Queue depth is the visible pulse of IBM MQ health: how many messages are waiting right now on a local queue, transmission queue, or application queue. Operators live in DISPLAY QLOCAL CURDEPTH during incidents. Architects set MAXDEPTH to cap risk. Developers see depth grow when their consumers cannot keep pace. Depth is not throughput—it is inventory. A queue can show one hundred thousand messages while put rate is zero because producers stopped hours ago; consumers are still draining. Another queue can sit at depth five yet fail every second because MAXDEPTH is five and producers never rest. This tutorial teaches CURDEPTH and related displays, depth versus rate analysis, alerting thresholds, transmission and dead-letter queues, disk implications of deep persistent queues, tuning responses that help versus hurt, and z/OS shared queue nuances for beginners who already read MAXDEPTH but need operational depth management.

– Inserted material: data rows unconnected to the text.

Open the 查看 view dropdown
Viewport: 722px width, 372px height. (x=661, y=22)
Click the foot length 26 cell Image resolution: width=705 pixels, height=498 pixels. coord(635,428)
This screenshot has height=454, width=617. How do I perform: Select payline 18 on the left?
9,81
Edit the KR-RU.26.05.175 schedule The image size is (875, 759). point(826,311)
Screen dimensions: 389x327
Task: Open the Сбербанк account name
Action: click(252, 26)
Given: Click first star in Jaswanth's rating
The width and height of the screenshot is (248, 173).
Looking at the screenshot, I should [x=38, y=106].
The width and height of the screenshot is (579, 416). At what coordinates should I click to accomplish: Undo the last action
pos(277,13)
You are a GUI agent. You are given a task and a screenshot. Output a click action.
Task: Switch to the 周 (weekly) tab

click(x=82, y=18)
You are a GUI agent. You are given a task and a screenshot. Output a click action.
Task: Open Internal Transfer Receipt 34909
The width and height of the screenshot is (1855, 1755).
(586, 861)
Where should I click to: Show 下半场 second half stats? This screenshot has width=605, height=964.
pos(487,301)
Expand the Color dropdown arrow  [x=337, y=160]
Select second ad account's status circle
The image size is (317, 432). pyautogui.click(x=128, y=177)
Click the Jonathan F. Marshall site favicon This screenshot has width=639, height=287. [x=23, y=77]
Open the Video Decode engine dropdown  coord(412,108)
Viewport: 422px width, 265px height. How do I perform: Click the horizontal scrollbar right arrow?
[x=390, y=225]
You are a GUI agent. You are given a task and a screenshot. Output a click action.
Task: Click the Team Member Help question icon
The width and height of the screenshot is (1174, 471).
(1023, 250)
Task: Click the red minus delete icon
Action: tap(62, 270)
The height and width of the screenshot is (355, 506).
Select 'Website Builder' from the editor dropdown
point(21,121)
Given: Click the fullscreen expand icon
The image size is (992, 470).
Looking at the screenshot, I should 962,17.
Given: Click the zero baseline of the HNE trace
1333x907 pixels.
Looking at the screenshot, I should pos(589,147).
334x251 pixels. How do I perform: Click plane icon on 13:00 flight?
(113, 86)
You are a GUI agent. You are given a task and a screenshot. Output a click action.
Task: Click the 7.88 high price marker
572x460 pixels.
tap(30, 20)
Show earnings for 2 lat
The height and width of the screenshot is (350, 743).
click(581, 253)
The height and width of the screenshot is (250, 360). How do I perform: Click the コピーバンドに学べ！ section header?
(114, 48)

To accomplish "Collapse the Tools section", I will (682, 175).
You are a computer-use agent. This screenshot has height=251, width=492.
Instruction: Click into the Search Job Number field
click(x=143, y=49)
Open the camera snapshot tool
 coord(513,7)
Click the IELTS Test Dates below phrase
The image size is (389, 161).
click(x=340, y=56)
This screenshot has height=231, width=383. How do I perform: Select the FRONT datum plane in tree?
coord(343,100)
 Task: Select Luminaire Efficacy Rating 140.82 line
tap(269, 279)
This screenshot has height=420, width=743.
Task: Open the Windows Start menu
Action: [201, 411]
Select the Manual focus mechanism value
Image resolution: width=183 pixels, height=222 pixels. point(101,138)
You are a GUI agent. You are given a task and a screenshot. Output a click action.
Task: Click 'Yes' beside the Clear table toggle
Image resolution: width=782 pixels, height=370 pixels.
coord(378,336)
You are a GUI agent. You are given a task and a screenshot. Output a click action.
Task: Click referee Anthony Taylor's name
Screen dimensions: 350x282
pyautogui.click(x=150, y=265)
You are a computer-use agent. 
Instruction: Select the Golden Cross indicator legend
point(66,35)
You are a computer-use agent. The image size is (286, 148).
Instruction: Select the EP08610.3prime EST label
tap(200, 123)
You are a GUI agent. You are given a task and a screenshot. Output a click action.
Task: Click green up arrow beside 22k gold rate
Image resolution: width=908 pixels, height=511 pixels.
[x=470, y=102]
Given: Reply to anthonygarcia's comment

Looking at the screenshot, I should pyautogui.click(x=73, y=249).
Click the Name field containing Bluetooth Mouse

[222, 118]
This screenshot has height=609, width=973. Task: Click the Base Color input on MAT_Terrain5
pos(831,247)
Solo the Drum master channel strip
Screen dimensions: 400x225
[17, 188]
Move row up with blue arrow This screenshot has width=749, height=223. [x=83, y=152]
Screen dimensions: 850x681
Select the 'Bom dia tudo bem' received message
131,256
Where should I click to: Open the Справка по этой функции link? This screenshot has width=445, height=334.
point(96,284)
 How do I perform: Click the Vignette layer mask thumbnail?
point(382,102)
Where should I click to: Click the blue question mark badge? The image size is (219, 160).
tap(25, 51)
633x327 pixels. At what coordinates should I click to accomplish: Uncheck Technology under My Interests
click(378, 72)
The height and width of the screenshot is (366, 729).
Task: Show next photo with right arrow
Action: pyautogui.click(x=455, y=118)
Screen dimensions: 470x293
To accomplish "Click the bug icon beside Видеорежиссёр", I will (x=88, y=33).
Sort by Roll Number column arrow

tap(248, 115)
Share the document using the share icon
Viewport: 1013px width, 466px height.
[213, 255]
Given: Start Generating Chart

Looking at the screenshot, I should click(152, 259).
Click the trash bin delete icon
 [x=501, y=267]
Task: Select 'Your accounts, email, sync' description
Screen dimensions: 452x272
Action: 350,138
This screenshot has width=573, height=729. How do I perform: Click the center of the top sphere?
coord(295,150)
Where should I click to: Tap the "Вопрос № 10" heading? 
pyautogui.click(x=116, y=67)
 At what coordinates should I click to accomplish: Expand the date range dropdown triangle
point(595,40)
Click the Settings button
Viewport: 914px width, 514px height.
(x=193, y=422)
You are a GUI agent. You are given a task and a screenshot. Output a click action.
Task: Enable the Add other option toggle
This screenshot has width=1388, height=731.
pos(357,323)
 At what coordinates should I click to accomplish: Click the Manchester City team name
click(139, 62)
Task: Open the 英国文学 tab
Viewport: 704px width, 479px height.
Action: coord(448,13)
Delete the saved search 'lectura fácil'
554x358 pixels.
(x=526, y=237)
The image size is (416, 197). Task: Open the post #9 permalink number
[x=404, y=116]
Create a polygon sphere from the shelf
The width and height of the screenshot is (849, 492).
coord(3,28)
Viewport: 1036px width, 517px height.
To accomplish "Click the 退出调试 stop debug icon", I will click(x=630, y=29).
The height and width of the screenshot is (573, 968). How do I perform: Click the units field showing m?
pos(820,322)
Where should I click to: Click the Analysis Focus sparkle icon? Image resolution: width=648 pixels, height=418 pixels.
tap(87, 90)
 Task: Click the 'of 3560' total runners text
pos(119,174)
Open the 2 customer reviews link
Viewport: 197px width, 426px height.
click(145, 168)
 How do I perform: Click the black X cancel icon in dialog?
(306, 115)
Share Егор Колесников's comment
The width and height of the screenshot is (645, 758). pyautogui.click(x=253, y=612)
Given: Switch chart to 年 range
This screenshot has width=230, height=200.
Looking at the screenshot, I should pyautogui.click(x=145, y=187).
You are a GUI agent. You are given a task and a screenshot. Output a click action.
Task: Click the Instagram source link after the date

| Field | Meaning | When to act |
|---|---|---|
| CURDEPTH | Messages currently on queue | Trend over time |
| MAXDEPTH | Maximum messages allowed | Size for peak backlog + margin |
| IPPROCS | Open put handles | Active producers |
| OPPROCS | Open get handles | Active consumers |
| MONQ | Queue monitoring enabled | Events to ops console |
DISPLAY QLOCAL('ORDERS.IN') CURDEPTH MAXDEPTH IPPROCS OPPROCS MONQ gives a snapshot. IPPROCS greater than zero with rising depth means live producers outpacing consumers. Zero OPPROCS with rising depth means no consumer connected—a deployment bug or crashed listener on the app side. Depth zero with high IPPROCS can mean fire-and-forget non-persistent or immediate gets—context matters.
New messages behind a deep queue wait for all ahead of them unless priority features apply. Average wait approximates depth divided by get rate at steady state. Reducing depth through faster consumers lowers latency more than micro-optimizing TLS on an empty queue. Express traffic should use separate queues kept shallow, not one giant queue for batch and real-time together.
Messages on XMITQ are logically en route to a remote queue manager. Depth grows when the sender channel is STOPPED, RETRY, or slow. Operations correlate DISPLAY QLOCAL('QM2.XMIT') CURDEPTH with DISPLAY CHSTATUS('TO.QM2'). Store-and-forward protects messages but disk must hold the backlog. Size MAXDEPTH and disk for credible outage duration times peak put rate. Alert XMITQ depth separately from application queues—partners call when their hub is fine but your channel died.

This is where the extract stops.